**Aim of the task:** Search the records for the string "checkbox" and report how many lines contain it, with nothing else.

**Data to process:**

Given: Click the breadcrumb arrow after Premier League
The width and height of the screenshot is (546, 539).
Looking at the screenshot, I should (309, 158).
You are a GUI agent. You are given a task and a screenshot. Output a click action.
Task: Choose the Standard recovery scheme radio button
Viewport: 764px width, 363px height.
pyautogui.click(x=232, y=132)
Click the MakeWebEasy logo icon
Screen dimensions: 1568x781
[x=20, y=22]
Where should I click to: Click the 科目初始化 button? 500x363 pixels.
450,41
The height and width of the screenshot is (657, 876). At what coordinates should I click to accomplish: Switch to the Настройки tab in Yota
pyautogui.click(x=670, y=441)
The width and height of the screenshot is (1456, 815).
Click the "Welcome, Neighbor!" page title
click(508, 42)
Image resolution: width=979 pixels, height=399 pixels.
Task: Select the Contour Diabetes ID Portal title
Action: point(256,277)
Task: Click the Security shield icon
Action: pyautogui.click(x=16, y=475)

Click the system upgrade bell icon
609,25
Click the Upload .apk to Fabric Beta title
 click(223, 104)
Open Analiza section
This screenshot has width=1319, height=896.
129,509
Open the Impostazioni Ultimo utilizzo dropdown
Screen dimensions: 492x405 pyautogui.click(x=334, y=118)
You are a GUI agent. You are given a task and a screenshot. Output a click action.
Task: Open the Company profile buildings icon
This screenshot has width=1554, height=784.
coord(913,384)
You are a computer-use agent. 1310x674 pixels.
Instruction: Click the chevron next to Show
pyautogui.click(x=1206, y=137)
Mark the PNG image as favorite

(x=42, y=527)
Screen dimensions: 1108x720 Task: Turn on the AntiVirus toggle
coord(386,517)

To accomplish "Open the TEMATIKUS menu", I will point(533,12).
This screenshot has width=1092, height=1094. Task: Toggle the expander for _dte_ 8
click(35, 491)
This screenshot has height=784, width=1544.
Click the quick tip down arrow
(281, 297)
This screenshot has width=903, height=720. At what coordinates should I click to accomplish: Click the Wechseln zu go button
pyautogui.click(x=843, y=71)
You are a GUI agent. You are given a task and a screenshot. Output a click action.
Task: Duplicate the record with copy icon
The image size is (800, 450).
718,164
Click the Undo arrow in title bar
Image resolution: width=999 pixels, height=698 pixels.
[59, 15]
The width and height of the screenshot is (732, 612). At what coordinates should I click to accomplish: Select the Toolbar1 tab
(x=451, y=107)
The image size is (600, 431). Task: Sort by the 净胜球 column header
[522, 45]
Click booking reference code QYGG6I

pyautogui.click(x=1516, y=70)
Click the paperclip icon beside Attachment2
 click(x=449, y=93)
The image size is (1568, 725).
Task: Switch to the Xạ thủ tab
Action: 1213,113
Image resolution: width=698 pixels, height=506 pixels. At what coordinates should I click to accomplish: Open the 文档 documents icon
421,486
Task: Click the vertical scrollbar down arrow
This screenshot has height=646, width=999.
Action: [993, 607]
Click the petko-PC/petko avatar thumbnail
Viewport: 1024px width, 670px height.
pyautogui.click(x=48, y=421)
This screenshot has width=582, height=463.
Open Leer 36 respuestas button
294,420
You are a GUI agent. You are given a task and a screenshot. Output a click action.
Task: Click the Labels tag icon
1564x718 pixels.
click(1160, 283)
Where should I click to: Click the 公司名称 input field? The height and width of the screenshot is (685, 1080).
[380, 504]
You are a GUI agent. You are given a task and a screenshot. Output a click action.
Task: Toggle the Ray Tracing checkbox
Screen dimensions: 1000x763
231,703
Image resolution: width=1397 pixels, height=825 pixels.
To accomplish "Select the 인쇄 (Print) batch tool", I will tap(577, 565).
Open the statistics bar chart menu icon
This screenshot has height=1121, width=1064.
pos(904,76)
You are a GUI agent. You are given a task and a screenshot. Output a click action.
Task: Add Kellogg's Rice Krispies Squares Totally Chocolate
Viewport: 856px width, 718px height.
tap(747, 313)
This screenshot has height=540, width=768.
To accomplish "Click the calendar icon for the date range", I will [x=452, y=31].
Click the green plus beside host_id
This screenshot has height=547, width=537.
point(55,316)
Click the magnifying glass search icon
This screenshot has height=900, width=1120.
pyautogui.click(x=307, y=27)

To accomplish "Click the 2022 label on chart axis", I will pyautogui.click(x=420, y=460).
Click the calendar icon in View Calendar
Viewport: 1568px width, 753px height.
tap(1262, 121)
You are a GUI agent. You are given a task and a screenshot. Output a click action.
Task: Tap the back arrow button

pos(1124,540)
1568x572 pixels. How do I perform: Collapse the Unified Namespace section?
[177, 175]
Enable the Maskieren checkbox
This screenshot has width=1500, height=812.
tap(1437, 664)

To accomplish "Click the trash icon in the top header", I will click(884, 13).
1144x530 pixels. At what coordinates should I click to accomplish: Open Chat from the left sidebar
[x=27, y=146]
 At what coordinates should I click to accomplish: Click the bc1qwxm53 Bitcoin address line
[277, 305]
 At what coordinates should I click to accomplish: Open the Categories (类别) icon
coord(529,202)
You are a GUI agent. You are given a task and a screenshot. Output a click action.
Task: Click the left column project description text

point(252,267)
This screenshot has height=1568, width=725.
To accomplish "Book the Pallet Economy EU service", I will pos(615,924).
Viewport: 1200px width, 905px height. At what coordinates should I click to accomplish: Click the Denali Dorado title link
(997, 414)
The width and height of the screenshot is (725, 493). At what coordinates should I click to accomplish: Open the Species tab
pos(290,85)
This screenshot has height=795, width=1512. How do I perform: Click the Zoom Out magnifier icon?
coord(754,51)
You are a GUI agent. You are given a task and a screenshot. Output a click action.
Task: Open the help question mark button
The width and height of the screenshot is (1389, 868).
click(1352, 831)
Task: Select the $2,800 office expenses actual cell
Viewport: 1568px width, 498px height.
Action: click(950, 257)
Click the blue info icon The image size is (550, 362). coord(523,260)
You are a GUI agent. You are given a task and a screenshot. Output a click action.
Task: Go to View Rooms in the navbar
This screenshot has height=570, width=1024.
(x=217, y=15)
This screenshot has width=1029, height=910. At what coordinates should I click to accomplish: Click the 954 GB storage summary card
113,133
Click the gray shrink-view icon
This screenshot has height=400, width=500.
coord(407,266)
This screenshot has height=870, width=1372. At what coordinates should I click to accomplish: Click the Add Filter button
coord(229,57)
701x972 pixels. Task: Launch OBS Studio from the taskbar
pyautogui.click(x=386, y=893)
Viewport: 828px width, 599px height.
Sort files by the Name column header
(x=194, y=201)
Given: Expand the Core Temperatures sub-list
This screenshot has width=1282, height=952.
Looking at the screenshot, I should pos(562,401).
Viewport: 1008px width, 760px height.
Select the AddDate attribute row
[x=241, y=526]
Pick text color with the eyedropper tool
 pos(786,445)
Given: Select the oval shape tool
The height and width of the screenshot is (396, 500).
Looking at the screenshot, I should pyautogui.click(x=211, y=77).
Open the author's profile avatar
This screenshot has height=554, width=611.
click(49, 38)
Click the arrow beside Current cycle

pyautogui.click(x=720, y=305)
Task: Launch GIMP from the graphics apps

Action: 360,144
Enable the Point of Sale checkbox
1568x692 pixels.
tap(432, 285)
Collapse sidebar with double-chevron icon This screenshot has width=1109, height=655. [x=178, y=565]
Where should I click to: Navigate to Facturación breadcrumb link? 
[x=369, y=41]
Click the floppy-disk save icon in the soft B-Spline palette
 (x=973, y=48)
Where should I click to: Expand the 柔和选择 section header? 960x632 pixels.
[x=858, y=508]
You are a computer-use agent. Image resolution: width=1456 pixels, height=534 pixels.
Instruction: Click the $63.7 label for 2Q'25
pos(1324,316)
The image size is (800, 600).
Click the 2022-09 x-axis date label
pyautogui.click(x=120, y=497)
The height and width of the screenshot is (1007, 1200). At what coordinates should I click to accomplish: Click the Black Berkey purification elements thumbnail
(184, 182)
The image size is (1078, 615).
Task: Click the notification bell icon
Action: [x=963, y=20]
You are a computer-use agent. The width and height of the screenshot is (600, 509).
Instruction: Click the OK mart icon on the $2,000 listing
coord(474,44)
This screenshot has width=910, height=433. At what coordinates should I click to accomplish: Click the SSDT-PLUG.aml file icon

**Task response:** 3